The Centers for Medicare and Medicaid Services (CMS) released the final rule for Medicare Program; Changes to the Medicare Advantage and the Medicare Prescription Drug Benefit Programs for Contract Year 2013 and Other Changes, which contains 2 provisions for which we advocated:

  1. CMS is nixing its proposed requirement that nursing homes hire fully independent long-term care (LTC) consultant pharmacists.  
  2. CMS concurred with our position that Medicare should allow Dual Eligible Special Needs Managed Care Plans meeting certain standards to offer additional supplemental home and community-based benefits to its eligible subscribers beyond the supplemental benefits Medicare Advantage plans are allowed to offer. 

Independent Long-Term Care Consultant Pharmacists  

CMS will continue to consider changes to long-term care organizations conditions of participation relating to pharmacy services. In the proposed rule, CMS reported that it was considering a requirement for long-term care consultant pharmacists to be independent of any affiliations with a nursing home's pharmacies, pharmaceutical manufacturers and distributors, or any affiliates of these entities. 

CMS argued that such a requirement would be necessary to ensure that independent long-term care consultant pharmacist decisions were objective, unbiased, and in the best interest of nursing home residents.

CMS analyzed stakeholder comments to the proposed provision, and through this review, CMS has determined that this requirement did not provide a comprehensive solution to concerns of the over-prescribing of drugs in long-term care settings and so, is not finalizing the proposal at this time. 

From comments received on this issue, CMS now believes a more targeted and less disruptive approach is warranted. As such, CMS is soliciting additional comments to help determine a more comprehensive approach to eliminate overprescribing and the use of chemical restraints in nursing homes. 

CMS is strongly encouraging the long-term care field to voluntarily adopt the following changes to increase transparency: 

  • Separate long-term care consultant contracting for dispensing and other pharmacy services.
  • Pay fair market rates for consultant pharmacist services.
  • Disclose to long-term care organizations any affiliations of consultant pharmacists that pose potential conflicts of interest (this may include the execution of consultant pharmacist integrity agreements.).
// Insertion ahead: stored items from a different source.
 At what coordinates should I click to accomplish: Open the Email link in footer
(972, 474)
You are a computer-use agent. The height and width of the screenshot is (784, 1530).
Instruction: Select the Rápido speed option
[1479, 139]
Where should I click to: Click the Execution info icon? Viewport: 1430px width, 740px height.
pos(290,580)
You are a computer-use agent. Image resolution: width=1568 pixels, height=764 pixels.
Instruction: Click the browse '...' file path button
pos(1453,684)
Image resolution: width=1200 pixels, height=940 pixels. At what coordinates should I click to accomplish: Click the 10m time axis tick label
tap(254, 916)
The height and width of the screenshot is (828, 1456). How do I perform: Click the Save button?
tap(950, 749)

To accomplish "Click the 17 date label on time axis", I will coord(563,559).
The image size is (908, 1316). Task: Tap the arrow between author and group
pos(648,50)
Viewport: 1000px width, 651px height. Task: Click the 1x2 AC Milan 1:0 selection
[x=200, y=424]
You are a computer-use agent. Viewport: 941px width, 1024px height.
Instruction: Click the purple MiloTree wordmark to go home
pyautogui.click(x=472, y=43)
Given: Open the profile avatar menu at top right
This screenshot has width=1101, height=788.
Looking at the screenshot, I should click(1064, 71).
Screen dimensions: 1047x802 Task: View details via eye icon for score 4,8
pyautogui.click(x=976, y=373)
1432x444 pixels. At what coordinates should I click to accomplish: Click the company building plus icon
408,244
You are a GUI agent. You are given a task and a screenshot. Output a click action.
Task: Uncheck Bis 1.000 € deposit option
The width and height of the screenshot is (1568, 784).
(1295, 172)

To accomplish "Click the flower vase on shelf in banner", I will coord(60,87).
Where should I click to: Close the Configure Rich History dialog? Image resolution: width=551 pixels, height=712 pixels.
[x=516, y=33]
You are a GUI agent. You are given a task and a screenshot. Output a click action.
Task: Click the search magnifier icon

CMS is urging long-term care practices and stakeholders to implement changes to address these concerns that will result in a decrease in inappropriate prescribing. 

If improvements in inappropriate utilization do not occur, the agency will use a future notice and comment rulemaking to propose requirements to comprehensively address these concerns. 

Dual Eligible Special Needs Managed Care Plans 

The final rule allows Dual Eligible Special Needs Managed Care Plans (D-SNPs) meeting certain integration and performance standards to offer additional supplemental benefits to its eligible subscribers beyond those supplemental benefits Medicare Advantage plans are allowed to offer.   

On an annual basis, CMS can approve benefits that better integrate care for the dual eligible population, such as non-skilled nursing services, personal care services and other long-term care services and supports designed to keep dual eligible beneficiaries out of institutions.  

CMS would require D‑SNPs that offer these additional supplemental benefits to do so at no additional cost to the beneficiary.  

CMS believes that qualifying D-SNPs granted this supplemental benefit flexibility could help prevent health status decline and reduce the quantity and cost of future health care needs.